Abstract

Abstract:

The vision of the Canadian Sex Research Forum (CSRF) is to be Canada's leading organization dedicated to interdisciplinary, theoretical, and applied sexuality research. We sought to determine the composition of four previous CSRF Annual Conference (2013–2016) scientific programs. We double-coded 356 abstracts on first author region, discipline, and faculty status; presentation format (oral/poster); and several non-exclusive yes/no questions regarding study populations, topics, and methods. We calculated odds ratios (OR) to assess trends (per year) and likelihood of oral versus poster presentation. Most of authors were from psychology (86.5%), although this decreased over time (98.1% to 80.5%). Most abstracts used quantitative methods (82.9%) and there was a decrease over time in abstracts using qualitative (26.4% to 16.3%) and experimental (17.0% to 7.3%) methods. For study population and topic, there were increases over time in clinical population foci (7.6% to 23.6%) and decreases in race/ethnicity foci (3.8% to 0.8%) and methods topics (18.9% to 5.7%). Half of the abstracts were oral presentations (44.9%), which were more frequently awarded to faculty (81.1% vs. 38.6%), sexual practice topics (50.7% vs. 40.8%), relationship topics (52.3% vs. 40.7%), methodology topics (50.0% vs. 44.2%), and theory papers (71.4% vs. 43.3%). Oral presentations were less frequently awarded to single sex/gender populations (36.7% vs. 48.4%), student-only populations (35.3% vs. 51.2%), race/ethnicity foci (20.0% vs. 45.5%), and quantitative methods (43.4% vs. 52.5%). To achieve CSRF's vision of "interdisciplinary, theoretical, and applied research," we must undertake intentional strategic action (e.g., more content from non-psychology disciplines, more qualitative methods).

* [Records shown]
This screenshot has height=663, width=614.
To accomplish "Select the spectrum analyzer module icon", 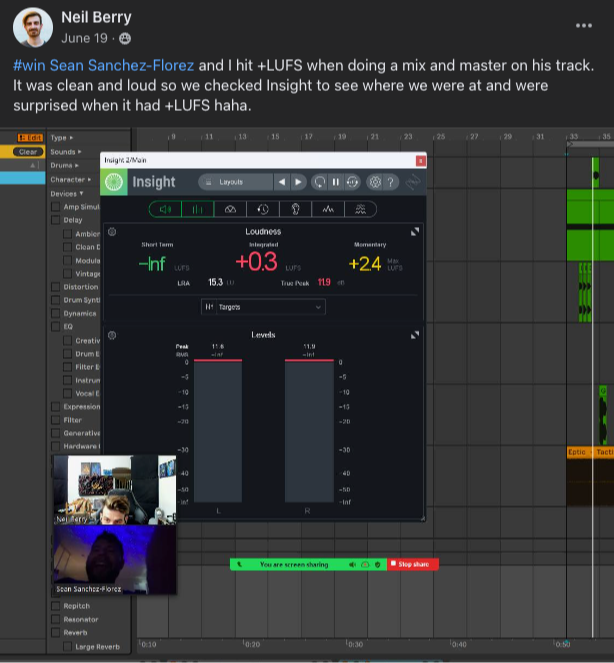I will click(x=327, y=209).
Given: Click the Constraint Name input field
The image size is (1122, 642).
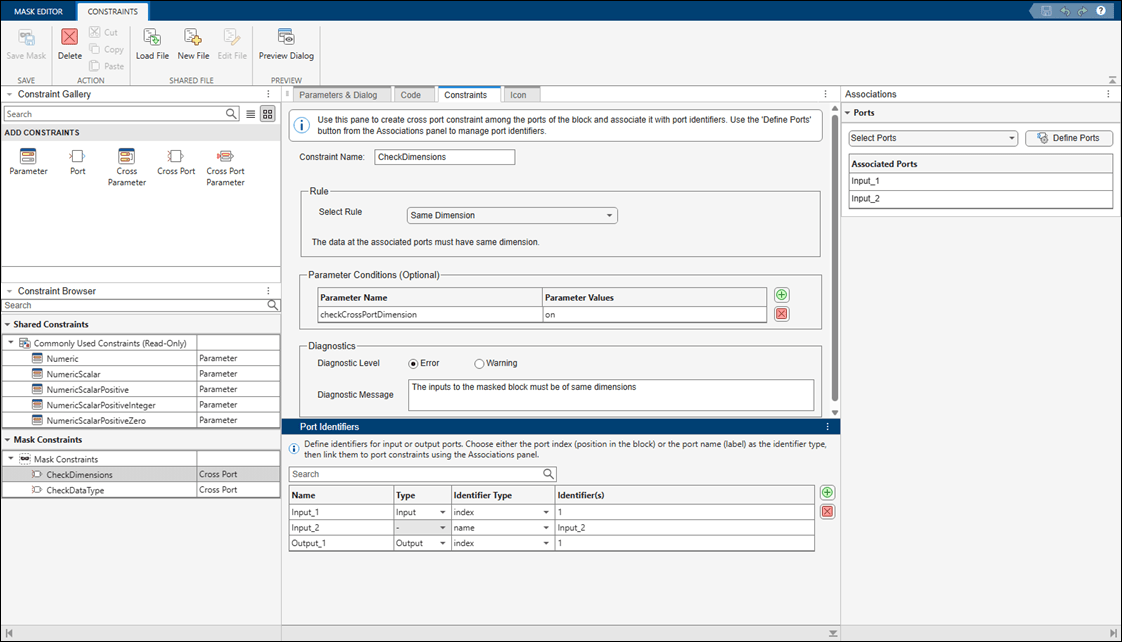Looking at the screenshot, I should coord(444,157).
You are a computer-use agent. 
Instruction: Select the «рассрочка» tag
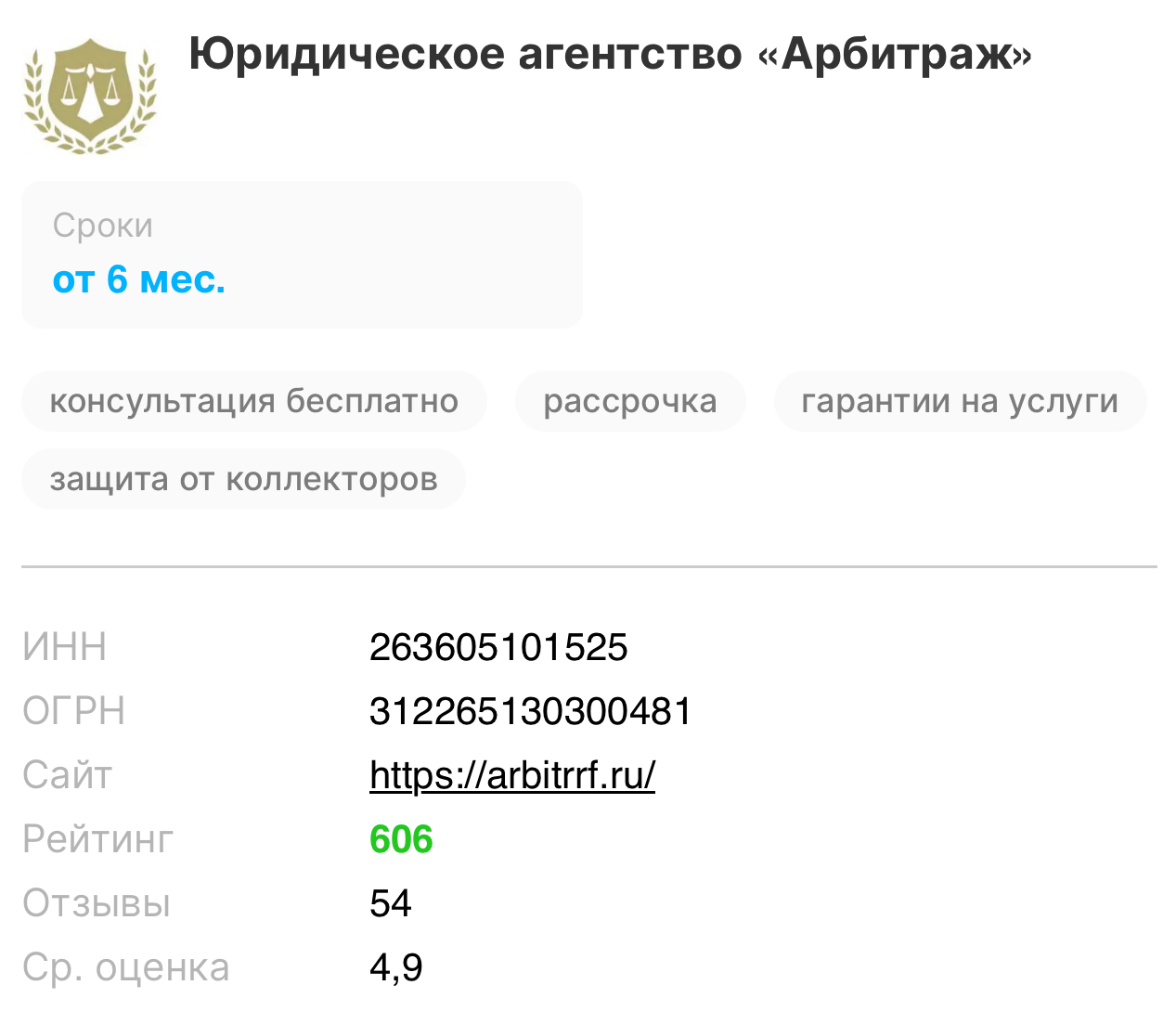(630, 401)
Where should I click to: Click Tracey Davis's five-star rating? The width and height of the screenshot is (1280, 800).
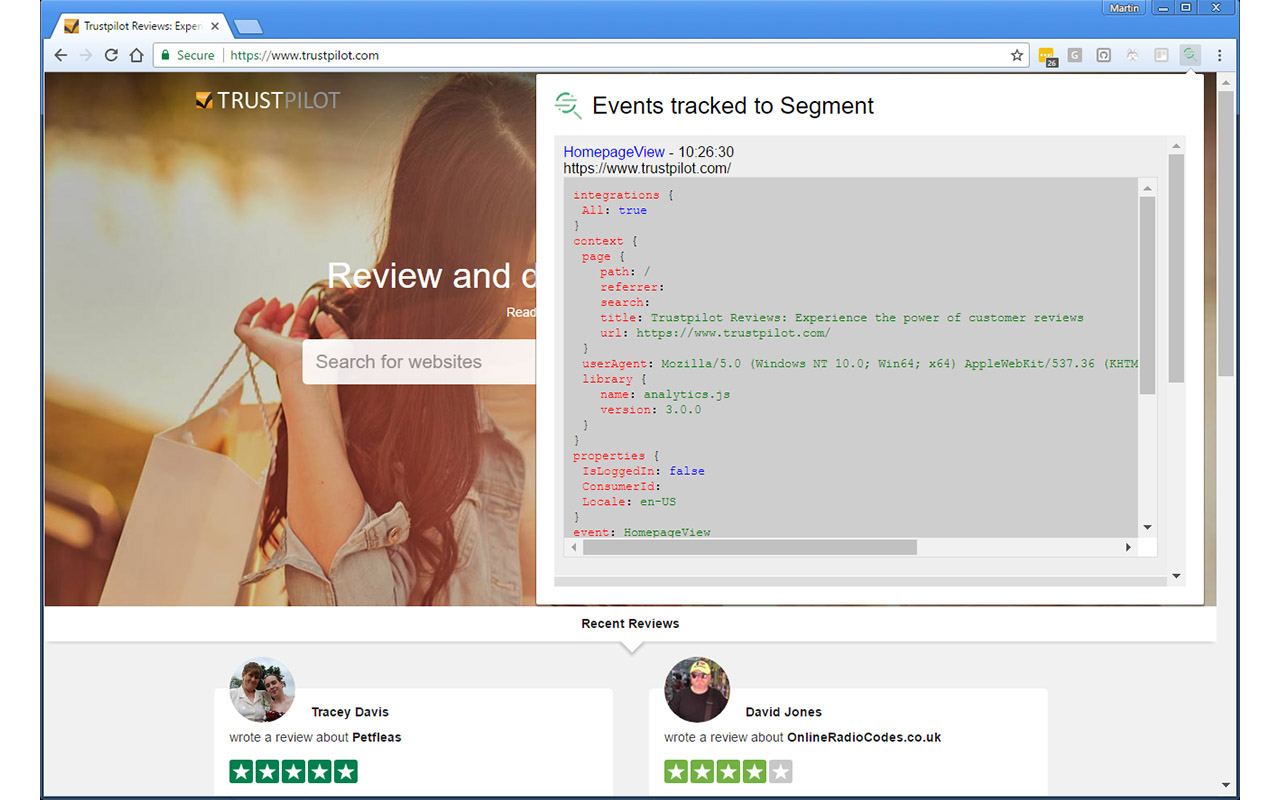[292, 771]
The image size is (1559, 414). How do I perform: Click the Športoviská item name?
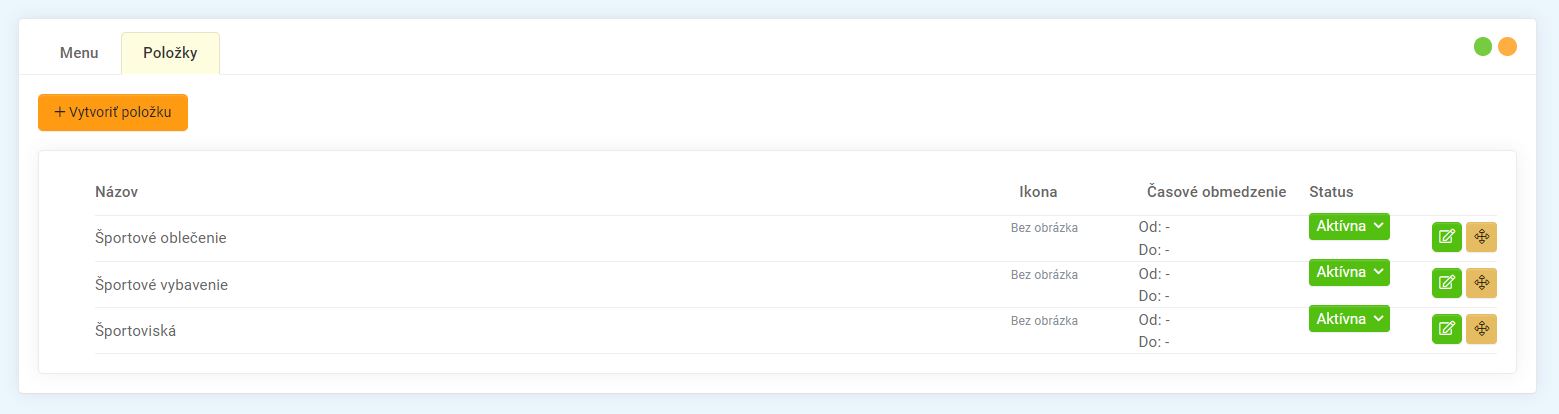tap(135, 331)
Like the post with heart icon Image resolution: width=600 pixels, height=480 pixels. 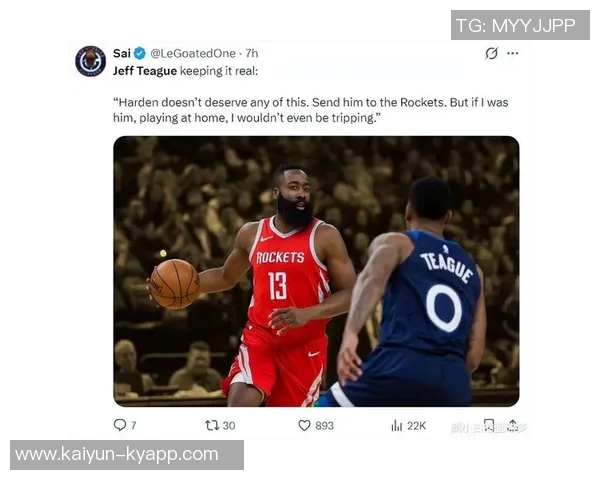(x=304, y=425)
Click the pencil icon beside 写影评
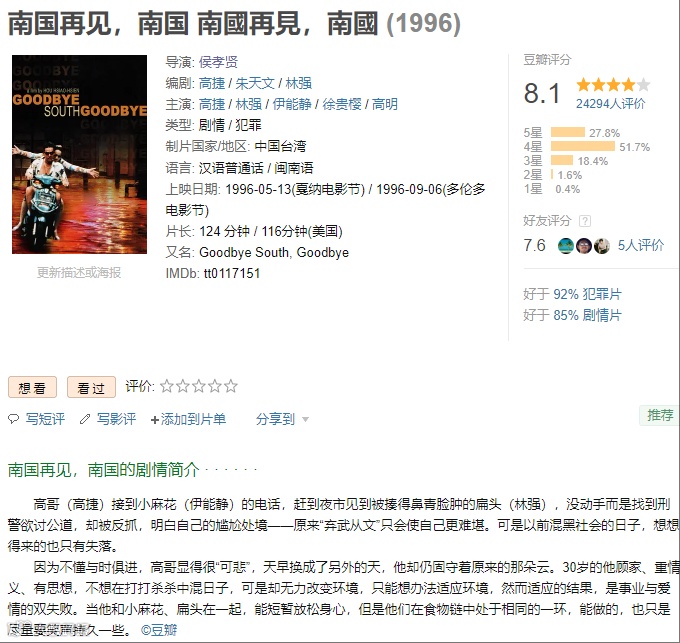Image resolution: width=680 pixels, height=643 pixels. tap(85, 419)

* [Exercise requirements]
Answer these questions from the abstract on the CSRF conference programs.
1. How many abstracts were double-coded?
2. Which years of the CSRF Annual Conference did the study cover?
3. What percentage of authors came from psychology overall?
Rely on the abstract alone.

* [Task output]
1. 356
2. 2013–2016
3. 86.5%